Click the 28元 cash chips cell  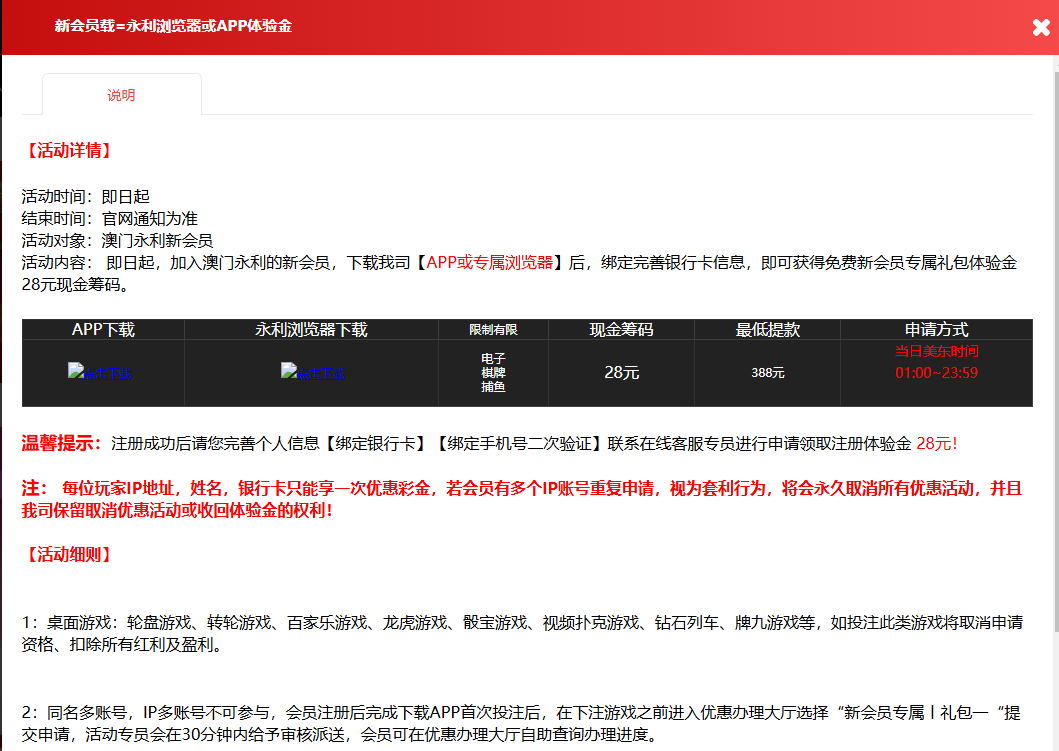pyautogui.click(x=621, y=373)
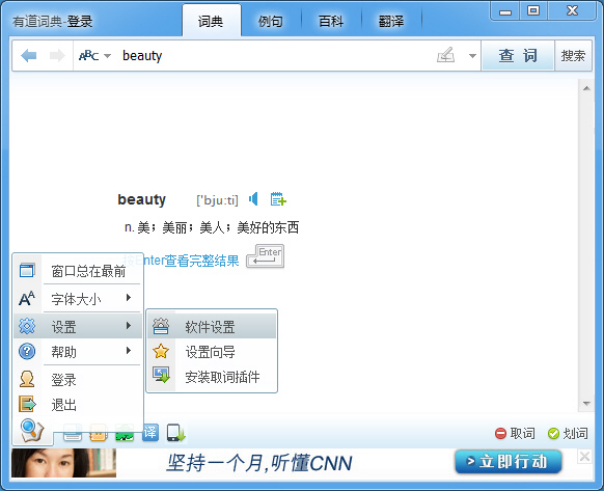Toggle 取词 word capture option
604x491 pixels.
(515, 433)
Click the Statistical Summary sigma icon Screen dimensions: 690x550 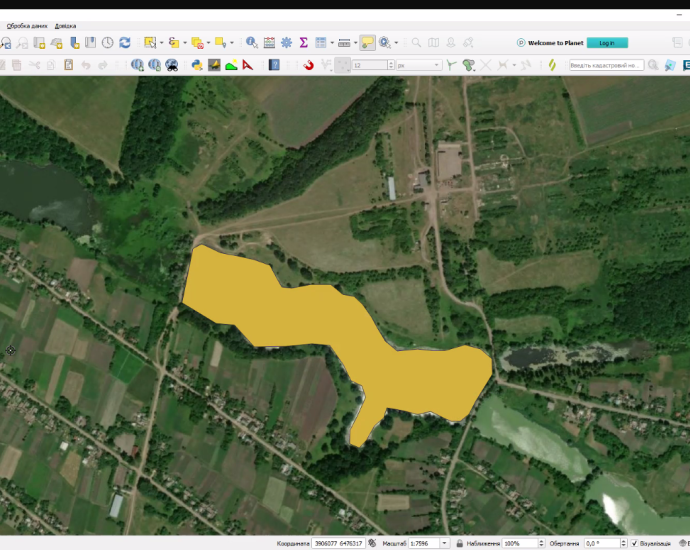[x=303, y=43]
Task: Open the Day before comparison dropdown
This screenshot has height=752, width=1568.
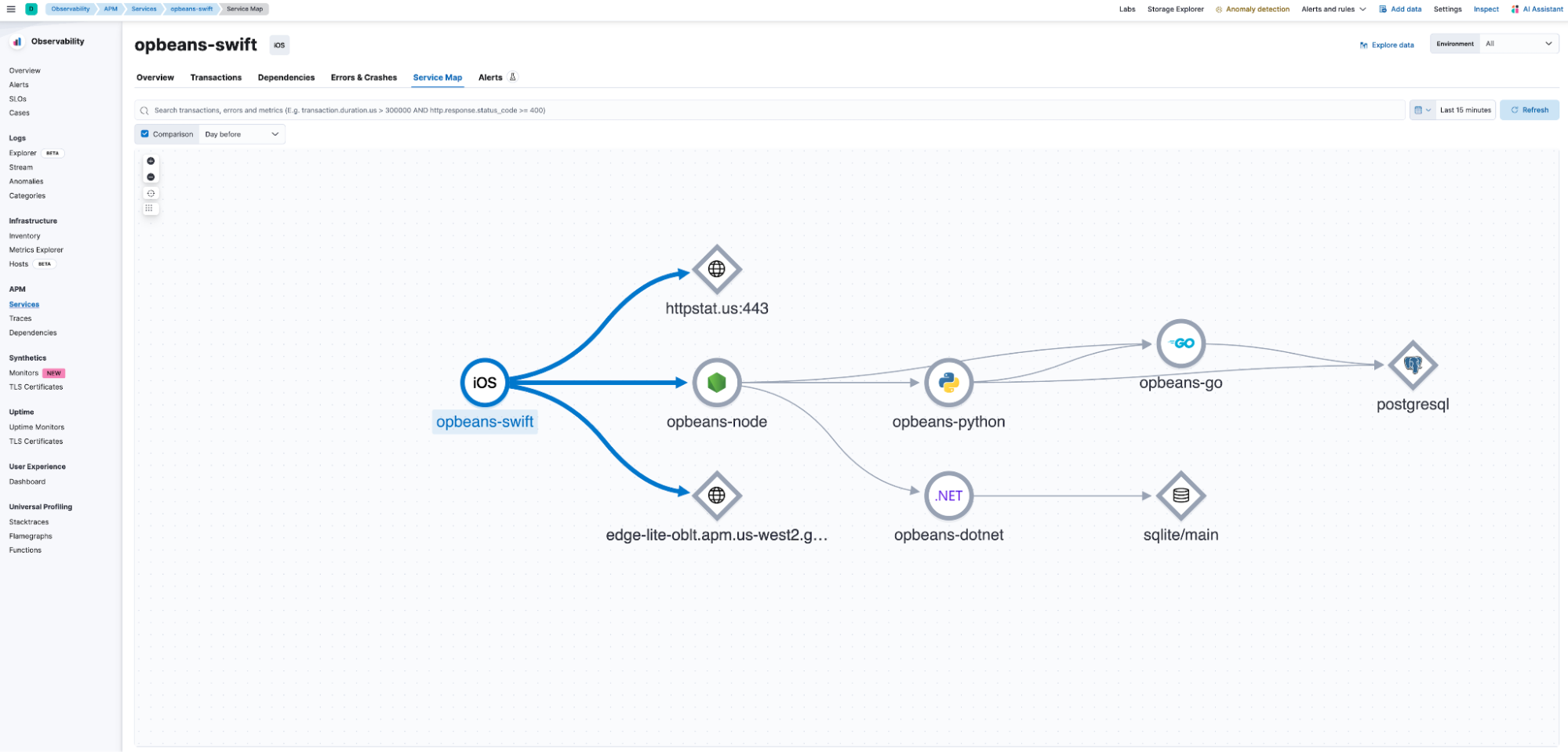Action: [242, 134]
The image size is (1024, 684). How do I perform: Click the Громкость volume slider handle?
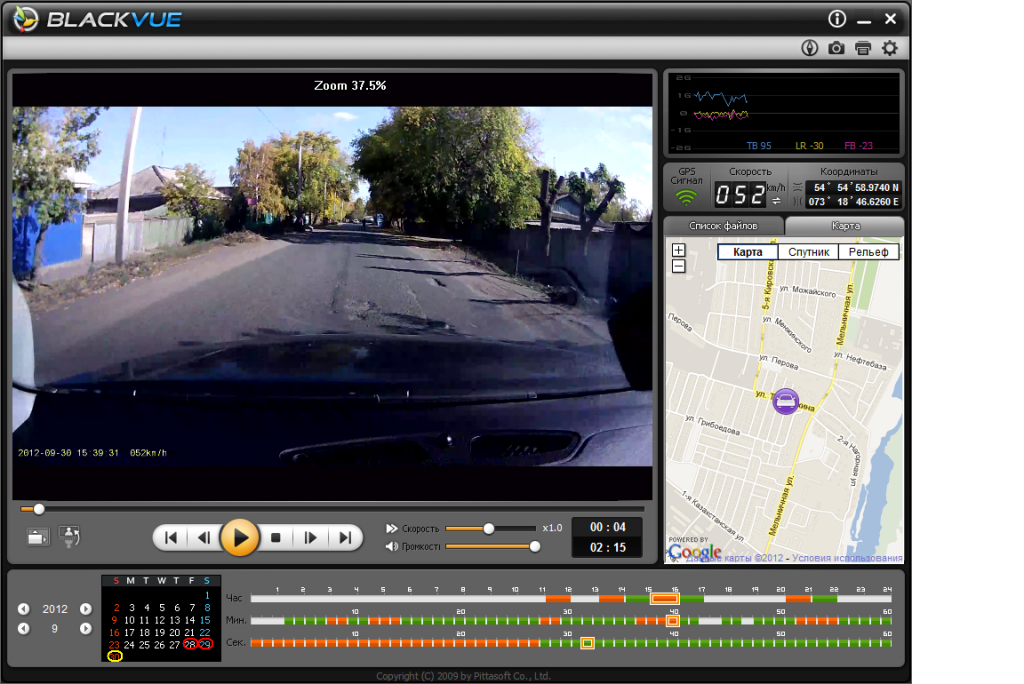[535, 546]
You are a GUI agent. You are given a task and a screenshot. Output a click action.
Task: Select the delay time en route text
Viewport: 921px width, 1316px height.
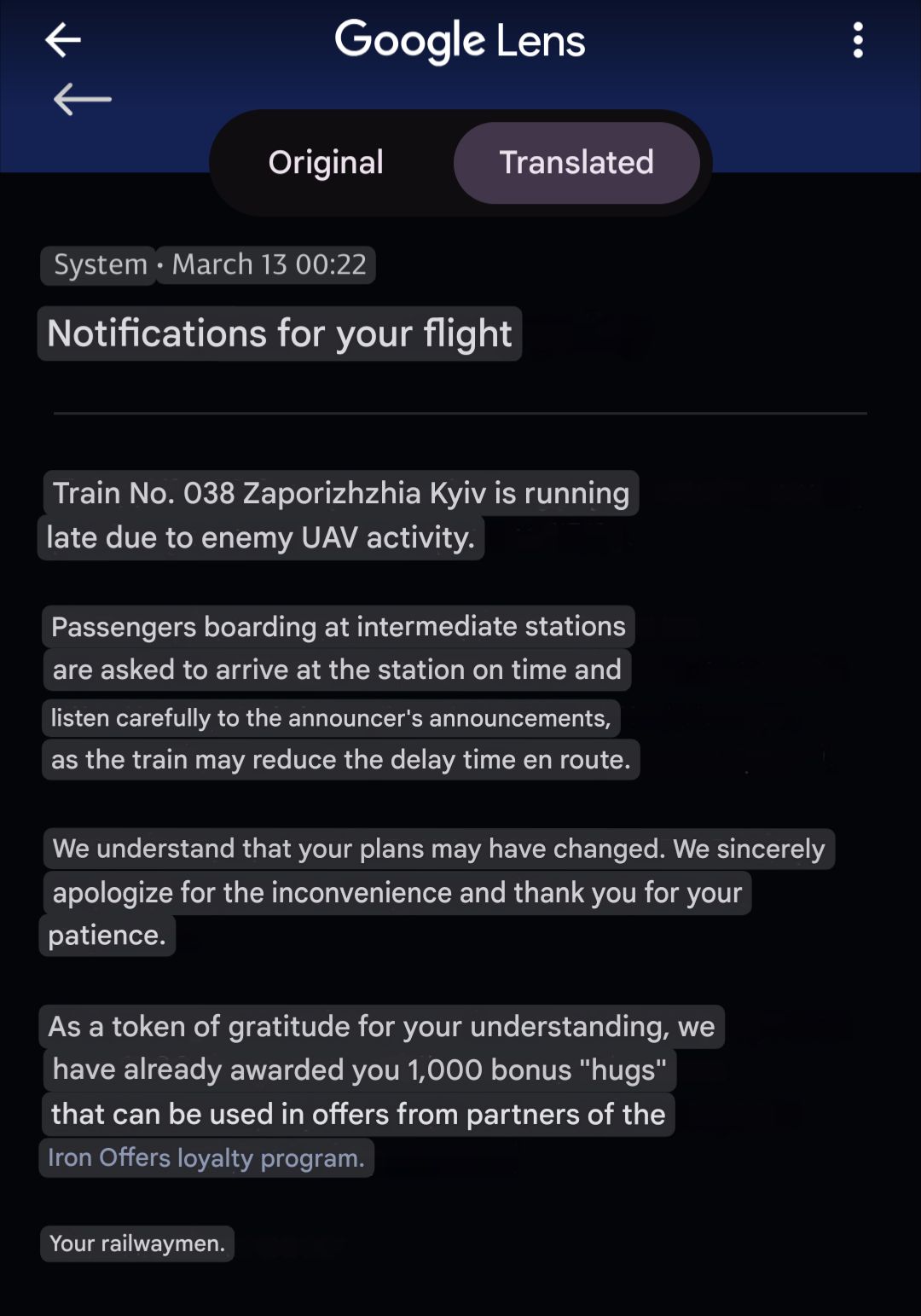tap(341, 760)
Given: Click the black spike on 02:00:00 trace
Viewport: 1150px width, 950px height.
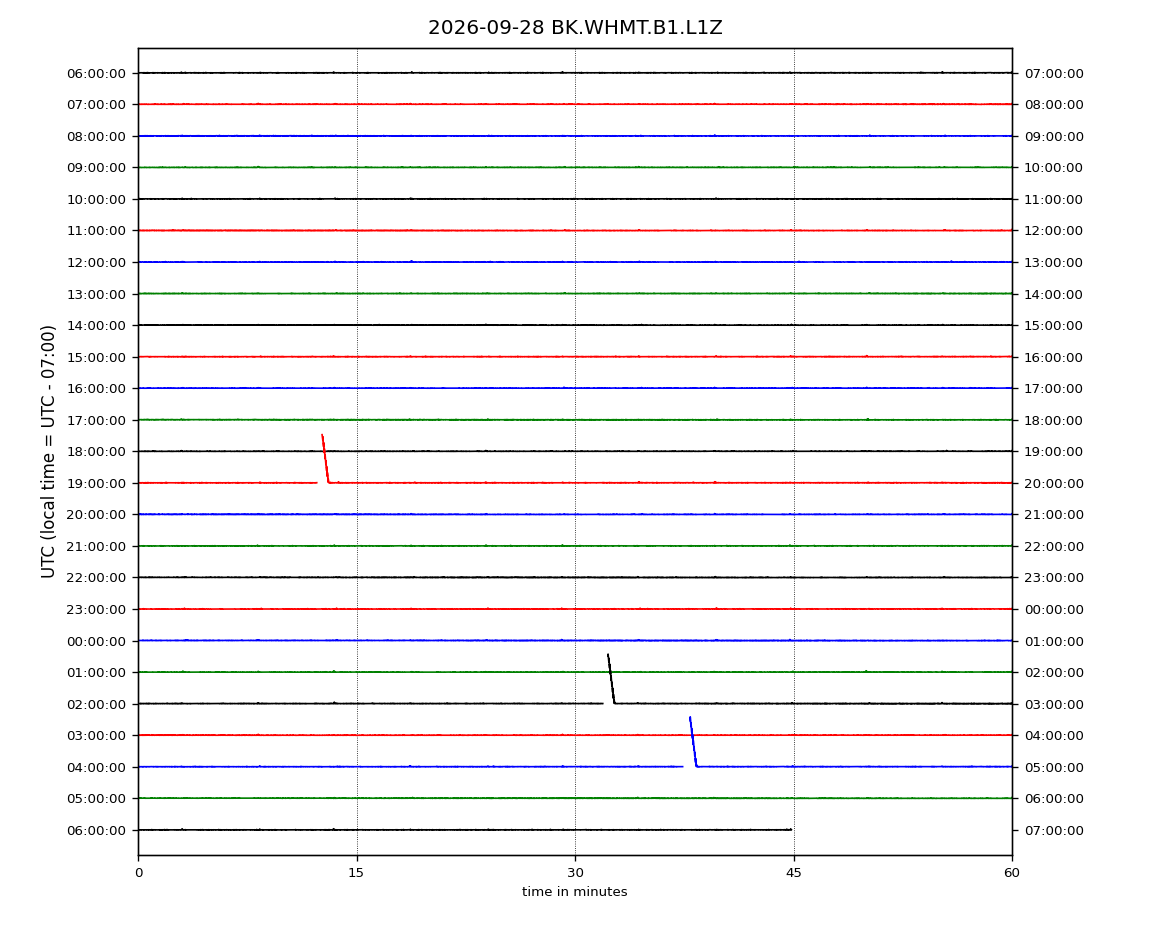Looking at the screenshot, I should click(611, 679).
········
The required output consists only of the lines from the one containing "Given: Click the" to the last line of the material, reproduced exactly, pictures excluded.

Given: Click the black spike on 02:00:00 trace
Viewport: 1150px width, 950px height.
Looking at the screenshot, I should click(611, 679).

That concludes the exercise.